◆ Task prompt: Check each line of the data for "agent", and copy the ones that have it.

◆ Provided records:
---+---
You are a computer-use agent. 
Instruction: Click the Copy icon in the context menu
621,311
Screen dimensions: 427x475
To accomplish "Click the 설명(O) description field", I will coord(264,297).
---+---
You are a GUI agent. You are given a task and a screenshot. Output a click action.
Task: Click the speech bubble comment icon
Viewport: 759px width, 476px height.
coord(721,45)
---+---
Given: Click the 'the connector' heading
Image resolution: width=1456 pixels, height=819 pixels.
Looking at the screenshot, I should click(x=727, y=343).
---+---
◆ Answer to this exercise:
You are a computer-use agent. 
You are a GUI agent. You are given a task and a screenshot. Output a click action.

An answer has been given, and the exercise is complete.